Description
Is there an existing issue for this?
- I have searched the existing issues
Describe the bug
When you configure Kestler to use certificate authentication and a client sends certificate including an intermediate certificate to a server then server will fail the chain validation if it has the root CA in certificate store but doesn't have the intermediate certificate in the certificate store on Windows.
Expected Behavior
The chain validation should succeed, it should read the intermediate certificates from the TLS connection to build the chain.
Today the implementation is against RFC 5246, the RFC states about client certificate message: "This message conveys the client's certificate chain to the server; the server will use it when verifying the CertificateVerify message..." also it describes the structure "This is a sequence (chain) of certificates. The sender's certificate MUST come first in the list. Each following certificate MUST directly certify the one preceding it. Because certificate validation requires that root keys be distributed independently, the self-signed certificate that specifies the root certificate authority MAY be omitted from the chain, under the assumption that the remote end must already possess it in order to validate it in any case." I feel it clearly expects the server to do the validation using the chain that is sent (with the exception of root).
Steps To Reproduce
Create CA, intermediate and child certificates (e.g. like described https://docs.microsoft.com/en-us/aspnet/core/security/authentication/certauth?view=aspnetcore-6.0#create-certificates-in-powershell)
You can use a simple web server with certificate authentication, e.g.:
using Microsoft.AspNetCore.Authentication.Certificate;
using Microsoft.AspNetCore.Server.Kestrel.Core;
using Microsoft.AspNetCore.Server.Kestrel.Https;
var builder = WebApplication.CreateBuilder(args);
builder.Services.AddAuthentication(
CertificateAuthenticationDefaults.AuthenticationScheme)
.AddCertificate();
builder.Services.Configure<KestrelServerOptions>(options =>
{
options.ConfigureHttpsDefaults(options =>
options.ClientCertificateMode = ClientCertificateMode.AllowCertificate);
});
var app = builder.Build();
app.UseAuthentication();
app.UseHttpsRedirection();
app.MapGet("/", () => "Hello World!");
app.Run();
Put the CA into windows store where you have the server.
Then put on a different computer all 3 certificates into certificate stores and call the service from that computer.

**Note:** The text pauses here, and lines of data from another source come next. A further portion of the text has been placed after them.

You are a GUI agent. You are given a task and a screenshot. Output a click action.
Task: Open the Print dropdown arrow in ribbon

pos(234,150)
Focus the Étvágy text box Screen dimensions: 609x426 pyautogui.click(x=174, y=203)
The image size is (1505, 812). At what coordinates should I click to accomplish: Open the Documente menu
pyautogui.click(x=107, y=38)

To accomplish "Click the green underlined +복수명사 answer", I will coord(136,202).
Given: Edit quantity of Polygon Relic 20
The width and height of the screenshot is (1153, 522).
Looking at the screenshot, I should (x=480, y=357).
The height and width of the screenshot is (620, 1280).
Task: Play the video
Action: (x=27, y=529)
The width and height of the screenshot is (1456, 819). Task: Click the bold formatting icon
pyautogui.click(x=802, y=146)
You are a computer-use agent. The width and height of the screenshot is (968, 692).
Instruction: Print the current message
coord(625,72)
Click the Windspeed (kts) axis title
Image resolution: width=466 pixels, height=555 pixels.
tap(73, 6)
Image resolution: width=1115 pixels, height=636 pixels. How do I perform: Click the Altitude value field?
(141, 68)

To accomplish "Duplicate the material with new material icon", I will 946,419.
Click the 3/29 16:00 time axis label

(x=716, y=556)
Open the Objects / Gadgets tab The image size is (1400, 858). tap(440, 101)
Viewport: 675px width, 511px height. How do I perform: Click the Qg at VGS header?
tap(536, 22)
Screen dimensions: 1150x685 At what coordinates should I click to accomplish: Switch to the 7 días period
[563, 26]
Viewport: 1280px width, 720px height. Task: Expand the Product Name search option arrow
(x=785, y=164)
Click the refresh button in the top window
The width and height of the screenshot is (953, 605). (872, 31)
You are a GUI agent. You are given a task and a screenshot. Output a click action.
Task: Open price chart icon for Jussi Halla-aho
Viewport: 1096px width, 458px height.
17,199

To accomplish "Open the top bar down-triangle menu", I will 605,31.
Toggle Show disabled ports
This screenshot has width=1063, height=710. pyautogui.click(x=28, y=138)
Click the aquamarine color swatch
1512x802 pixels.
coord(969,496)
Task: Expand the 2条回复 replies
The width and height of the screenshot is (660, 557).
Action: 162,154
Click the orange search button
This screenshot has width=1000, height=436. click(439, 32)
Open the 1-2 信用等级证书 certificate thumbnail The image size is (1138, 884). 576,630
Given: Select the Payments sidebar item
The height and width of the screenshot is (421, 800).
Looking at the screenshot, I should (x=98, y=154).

The service will ask you for a certificate, choose the child certificate.
Exceptions (if any)
No response
.NET Version
6.0.400
Anything else?
This was first risen as a ticket #42010 but the ticket was closed based on improvement to my other request "how to work around the issue" which was made more possible using making a connection context available (#33953). Nevertheless, the asp .net default code is still not following the TLS specification for client authentication (and it is hard to customize it to follow it).